* [Source information]

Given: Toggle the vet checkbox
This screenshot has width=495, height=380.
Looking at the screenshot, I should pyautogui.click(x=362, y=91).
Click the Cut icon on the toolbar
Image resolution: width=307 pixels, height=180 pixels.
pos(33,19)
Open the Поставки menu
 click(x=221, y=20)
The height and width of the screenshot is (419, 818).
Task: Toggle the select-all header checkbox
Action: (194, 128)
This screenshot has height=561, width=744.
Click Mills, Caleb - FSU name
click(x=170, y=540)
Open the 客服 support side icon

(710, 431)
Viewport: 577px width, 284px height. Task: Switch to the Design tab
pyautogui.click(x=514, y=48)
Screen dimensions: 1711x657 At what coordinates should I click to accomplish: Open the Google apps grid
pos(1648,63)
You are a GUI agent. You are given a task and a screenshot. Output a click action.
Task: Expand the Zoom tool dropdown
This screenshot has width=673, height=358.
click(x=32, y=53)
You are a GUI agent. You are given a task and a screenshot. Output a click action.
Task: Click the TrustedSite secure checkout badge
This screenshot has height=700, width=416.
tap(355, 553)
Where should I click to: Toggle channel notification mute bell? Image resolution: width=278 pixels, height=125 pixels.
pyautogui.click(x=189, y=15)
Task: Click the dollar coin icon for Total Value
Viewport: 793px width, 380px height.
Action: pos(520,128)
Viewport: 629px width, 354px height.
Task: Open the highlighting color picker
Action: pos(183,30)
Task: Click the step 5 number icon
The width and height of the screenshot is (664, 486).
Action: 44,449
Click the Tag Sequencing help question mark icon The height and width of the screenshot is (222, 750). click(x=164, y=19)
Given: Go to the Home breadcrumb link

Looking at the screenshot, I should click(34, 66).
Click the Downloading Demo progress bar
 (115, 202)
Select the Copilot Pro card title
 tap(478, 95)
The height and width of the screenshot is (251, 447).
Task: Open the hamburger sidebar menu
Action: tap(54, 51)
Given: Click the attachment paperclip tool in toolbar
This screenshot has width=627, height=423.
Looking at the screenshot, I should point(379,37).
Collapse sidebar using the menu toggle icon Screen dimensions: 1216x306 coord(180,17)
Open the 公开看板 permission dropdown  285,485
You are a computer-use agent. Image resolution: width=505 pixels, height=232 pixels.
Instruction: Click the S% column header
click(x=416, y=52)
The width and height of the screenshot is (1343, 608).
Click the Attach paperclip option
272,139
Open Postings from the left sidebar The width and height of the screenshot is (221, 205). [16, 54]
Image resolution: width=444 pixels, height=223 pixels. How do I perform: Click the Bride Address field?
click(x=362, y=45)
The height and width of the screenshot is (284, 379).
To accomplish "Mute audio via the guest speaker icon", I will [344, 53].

* [Work instructions]
When you reach the end of the data, write every line out again verbatim.

* [Response to this task]
Given: Toggle the vet checkbox
This screenshot has width=495, height=380.
Looking at the screenshot, I should pyautogui.click(x=362, y=91).
Click the Cut icon on the toolbar
Image resolution: width=307 pixels, height=180 pixels.
pos(33,19)
Open the Поставки menu
 click(x=221, y=20)
The height and width of the screenshot is (419, 818).
Task: Toggle the select-all header checkbox
Action: (194, 128)
This screenshot has height=561, width=744.
Click Mills, Caleb - FSU name
click(x=170, y=540)
Open the 客服 support side icon

(710, 431)
Viewport: 577px width, 284px height. Task: Switch to the Design tab
pyautogui.click(x=514, y=48)
Screen dimensions: 1711x657 At what coordinates should I click to accomplish: Open the Google apps grid
pos(1648,63)
You are a GUI agent. You are given a task and a screenshot. Output a click action.
Task: Expand the Zoom tool dropdown
This screenshot has width=673, height=358.
click(x=32, y=53)
You are a GUI agent. You are given a task and a screenshot. Output a click action.
Task: Click the TrustedSite secure checkout badge
This screenshot has height=700, width=416.
tap(355, 553)
Where should I click to: Toggle channel notification mute bell? Image resolution: width=278 pixels, height=125 pixels.
pyautogui.click(x=189, y=15)
Task: Click the dollar coin icon for Total Value
Viewport: 793px width, 380px height.
Action: pos(520,128)
Viewport: 629px width, 354px height.
Task: Open the highlighting color picker
Action: pos(183,30)
Task: Click the step 5 number icon
The width and height of the screenshot is (664, 486).
Action: 44,449
Click the Tag Sequencing help question mark icon The height and width of the screenshot is (222, 750). click(x=164, y=19)
Given: Go to the Home breadcrumb link

Looking at the screenshot, I should click(34, 66).
Click the Downloading Demo progress bar
 (115, 202)
Select the Copilot Pro card title
 tap(478, 95)
The height and width of the screenshot is (251, 447).
Task: Open the hamburger sidebar menu
Action: tap(54, 51)
Given: Click the attachment paperclip tool in toolbar
This screenshot has width=627, height=423.
Looking at the screenshot, I should point(379,37).
Collapse sidebar using the menu toggle icon Screen dimensions: 1216x306 coord(180,17)
Open the 公开看板 permission dropdown  285,485
You are a computer-use agent. Image resolution: width=505 pixels, height=232 pixels.
Instruction: Click the S% column header
click(x=416, y=52)
The width and height of the screenshot is (1343, 608).
Click the Attach paperclip option
272,139
Open Postings from the left sidebar The width and height of the screenshot is (221, 205). [16, 54]
Image resolution: width=444 pixels, height=223 pixels. How do I perform: Click the Bride Address field?
click(x=362, y=45)
The height and width of the screenshot is (284, 379).
To accomplish "Mute audio via the guest speaker icon", I will [344, 53].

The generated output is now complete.